一方で、リーマン・ショックが起きて5年ほど経った頃から、中国では「新常態」という表現が流行り始めた。筆者は2014年に米国で機関投資家らに向け中国経済について説明した際、英語でこの「新常態」をどう解釈したらいいか、少々戸惑った経験がある。中国の「新常態」は果たしてエラリアン氏が使っていた「ニューノーマル」と同じ意味なのか、いまひとつ自信がなかったのだ。そもそも、2014年5月11日に河南省を視察した習近平国家主席が、公の場で初めて「新常態」という表現を披露した際、エラリアン氏の「ニューノーマル」を意識したかどうか、知る由もない。いずれにしても日本では、中国経済を語る際、「新常態」という表現が頻繁に登場するようになり、その後ろに必ずと言っていいほど「ニューノーマル」という解釈が付けられているようだ。
2014年11月9日に北京でアジア太平洋経済協力会議(APEC)ビジネスサミットが開かれた際、習近平国家主席は講演で中国経済の「新常態」について、(1)高成長から中高成長への転換(2)経済構造の転換(3)投資から技術創新への成長ドライバーの転換――を挙げた。この説明を聞くかぎり、確かに経済成長が高成長から中成長時代へ突入する点では、「新常態」と「ニューノーマル」は一致していると言えそうだ。一方、経済構造や成長ドライバーの転換については、1990年代から歴代政権が取り組んできた課題であり、特に新味のある話とは言えない。だとしたら、中国経済が目指している「新常態」とは一体どのような状態なのだろうか。

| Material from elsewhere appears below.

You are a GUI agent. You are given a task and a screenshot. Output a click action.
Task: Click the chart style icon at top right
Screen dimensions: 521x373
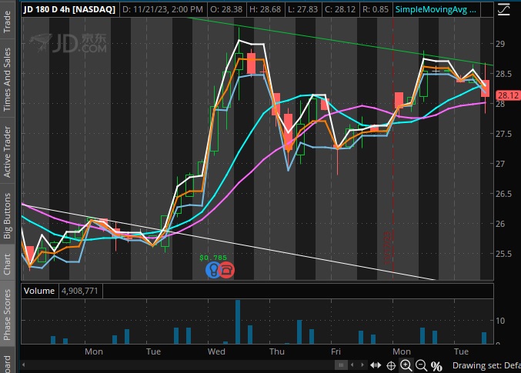[x=503, y=10]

筆者が「新常態」に関する習近平国家主席の説明を聞いた瞬間、頭に浮かんできたのが上海だ。2000年代前半、上海に3年間駐在したこともあってそれなりに土地勘があるからかもしれないが、中国最大の経済都市である今日の上海経済は、「新常態」に突入する明日の中国経済の姿ではないかと薄々感じている。その根拠は以下の2点である。
1つは投資主導型から消費主導型への成長モデルの転換だ。長年、計画経済の優等生だった上海経済は1990年代、浦東大開発を起爆剤に改革・開放を加速させた。その結果、実質国内総生産(GDP)が1992年から16年連続で2ケタ成長を達成するなど、全国平均を大きく上回る高成長を謳歌してきた。しかし、2008年以降、息切れ感が強まり、2014年の実質GDP成長率は7.0%と、2004年(14.2%)の半分以下に減速したのみならず、全国の7.4%をも下回った。
成長率が大きく鈍化しているのは他の地域も同じだが、特徴的なのは、その成長の中身が大きく変化している点だ。例えば、2014年の上海市の小売総額は前年比11.4%増と全国(12%増)をやや下回る程度だったが、固定資産投資額は同6.5%増と全国(15.7%増)を大幅に下回った。その内訳をみると、インフラ整備投資が1.3%増、不動産開発投資が13.7%増、製造業投資が6.5%の減少だった。
全国でみると、依然として固定資産投資の伸び率が小売総額の伸び率を上回り、インフラ整備や不動産開発など固定資本形成が成長のけん引役であるのに対し、上海では2007年後半以降、両者の逆転が続いており、個人消費が成長のけん引役として定着しつつある。中央政府は2015年に、全国の実質経済成長率目標を前年の7.5%から7.0%に引き下げる可能性が高い。7%前後の実質GDP成長率が中国経済の「新常態」の一つの特徴だとすると、果たして上海市のように固定資産投資の伸び率が1桁に減速しても、この目標を達成できるのか、その成長の中身も上海に近づいてくるのかどうかが注目点になろう。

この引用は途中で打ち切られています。